_TASK DETAILS_
Repeat each record exactly, skipping the pictures.

☆ ☆ ☆ ☆

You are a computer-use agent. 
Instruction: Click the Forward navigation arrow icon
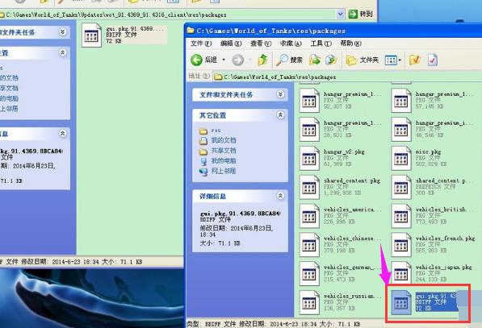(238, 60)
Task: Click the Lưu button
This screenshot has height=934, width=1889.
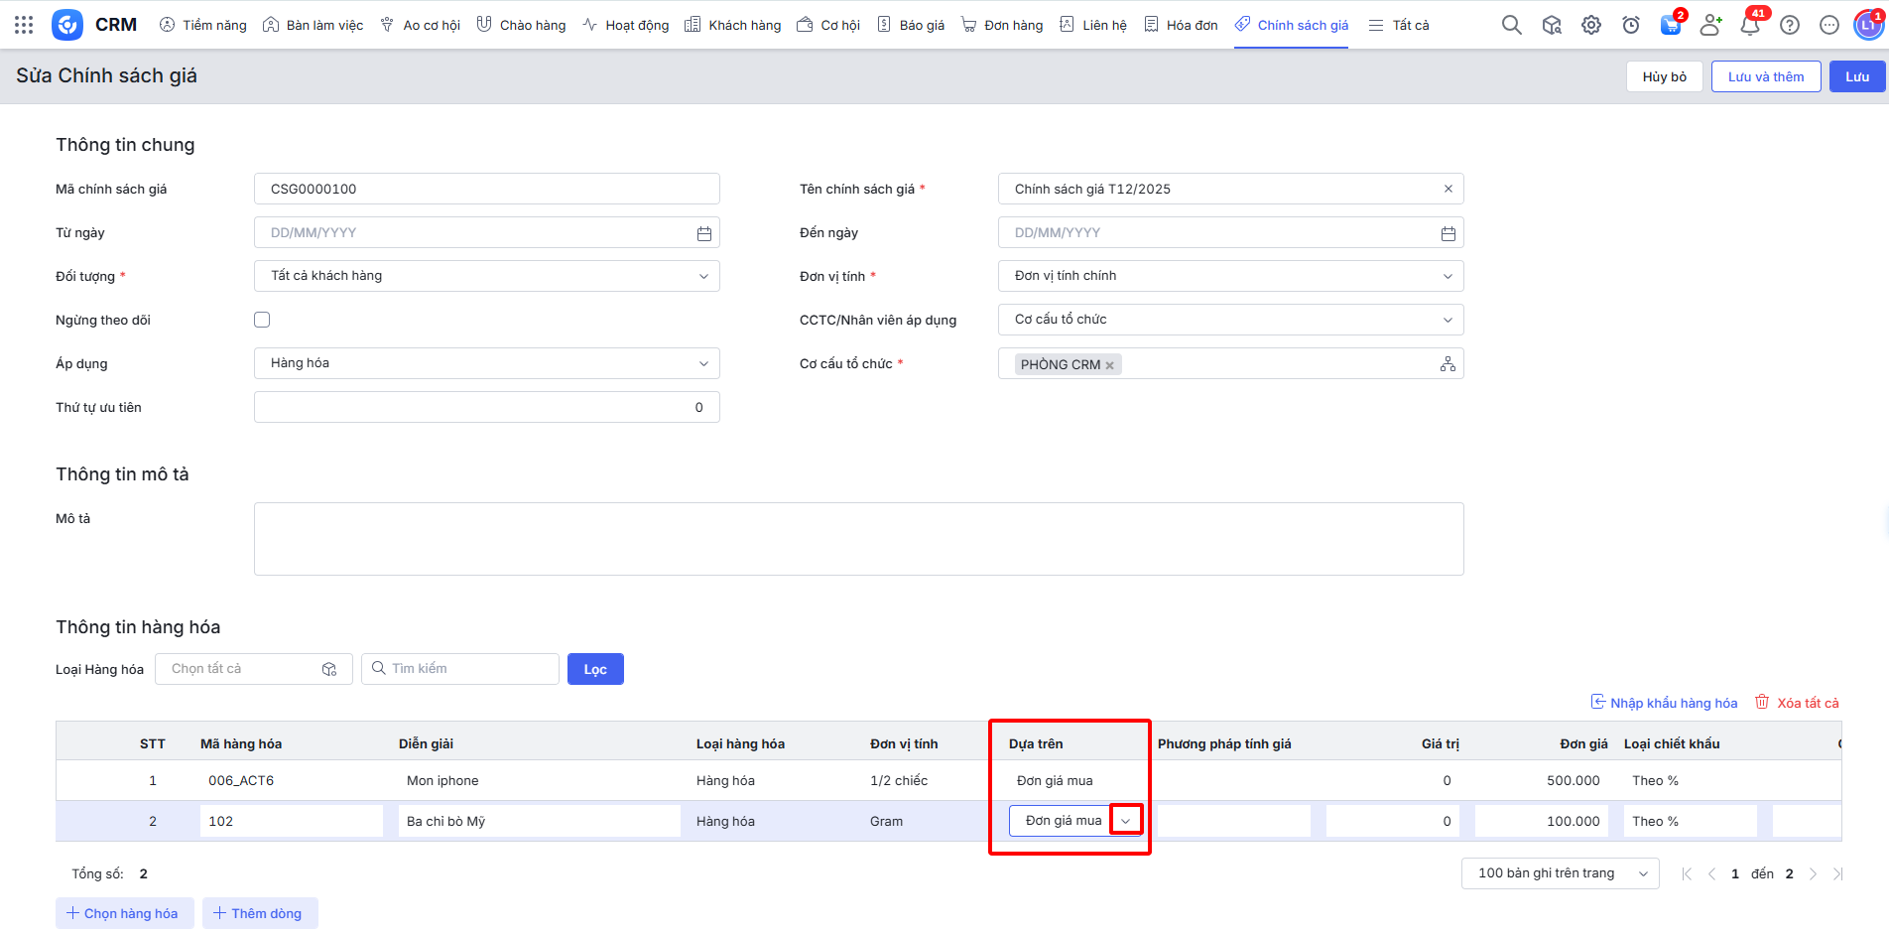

☆ ☆ ☆ ☆

_EXERCISE ANSWER_
You are a computer-use agent. 
Instruction: Click the Forward navigation arrow icon
(238, 60)
Task: Click the Lưu button
This screenshot has height=934, width=1889.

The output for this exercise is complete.